In Glazer v. Chase Home Finance, 704 F.3d 453 (6th Cir. 2013), the Six Circuit found lawyers who initiated a foreclosure may be “debt collectors” subject to the Federal Debt Collection Practices Act (FDCPA), 15 U.S.C. §§1692 to 1692p, if they regularly perform this function, and thus may be liable for making “false, deceptive or misleading representations” in connection with the foreclosure.
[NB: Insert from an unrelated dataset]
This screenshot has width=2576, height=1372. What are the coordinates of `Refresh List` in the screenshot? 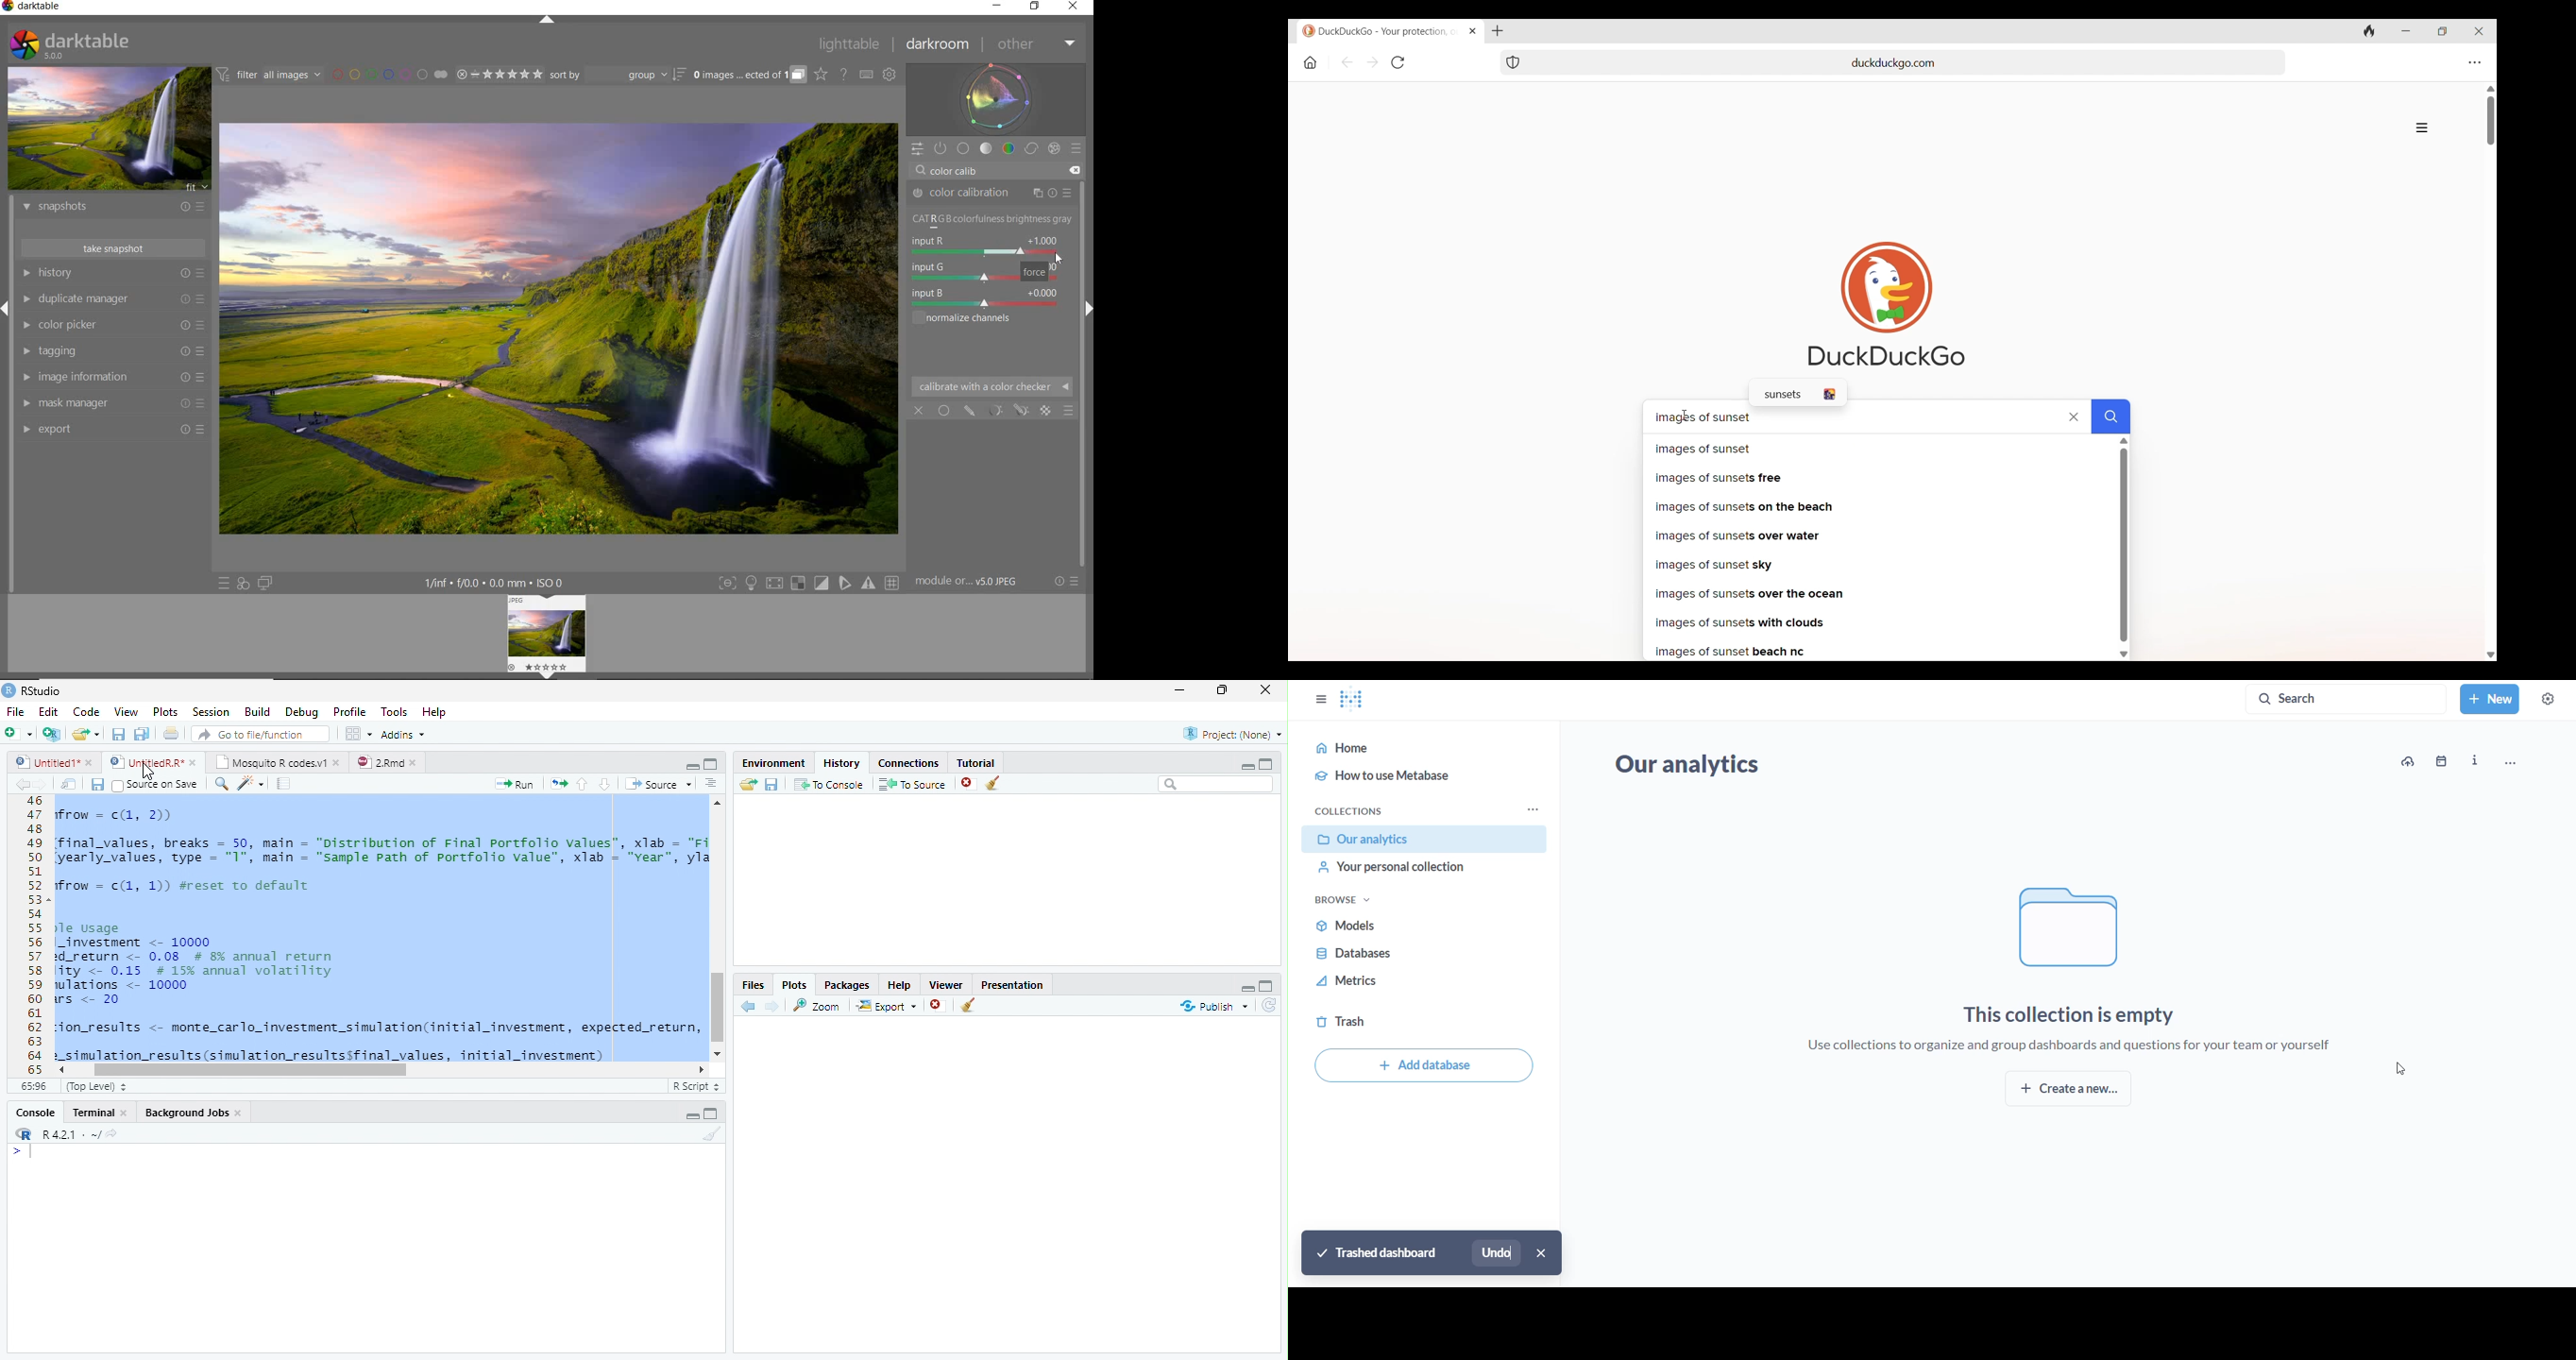 It's located at (1270, 1006).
Court holds that a seller has no duty to reveal that a murder/suicide took place in the house

A Pennsylvania trial court held that a seller had no duty to reveal that a murder/suicide took place in the house. Milliken v. Jacono, 60 A.3d 133 (Pa. Super. Ct. 2013). The court interpreted a state statute that required sellers to reveal “material defects” and found that events that had happened in the house were not a “material defect” in the physical structure of the property. The court declined to find any common law duty to reveal the information on the ground “an expansion of required seller disclosures from the physical to the psychological is a massive expansion in the character of disclosure. It requires the seller to warn not only of the physically quantifiable but also of utterly subjective defects.” Id. at 140. A dissenting opinion would have found such an obligation because “[r]eputation and history can have a significant effect on the value of realty.” Id. at 145 (Bender, J., dissenting).
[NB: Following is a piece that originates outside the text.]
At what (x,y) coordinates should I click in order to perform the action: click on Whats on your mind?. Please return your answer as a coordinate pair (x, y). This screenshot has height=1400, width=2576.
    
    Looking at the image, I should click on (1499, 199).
California Homeowner Bill of Rights regulate foreclosures

California passed a statute on Jan. 1, 2013 called the California Homeowner Bill of Rights (Assembly Bill 278, ch. 86, adopted July 11, 2012) (effective Jan. 1, 2013). Among other things, it prohibits banks from proceeding with foreclosures if the homeowners is seeking a loan modification and it requires the bank to act on qualified applications for loan modifications. Cal. Civ. §2923.5.It also subjects banks to a penalty for recording unverified documents. Cal. Civ. §2924.17. It also prevents eviction of tenants who have fixed-term leases as long as those leases last even if the landlord loses the property to foreclosure before the end of the lease term and even if the lease was created after the mortgage. Cal. Civ. Proc. §1161b(b).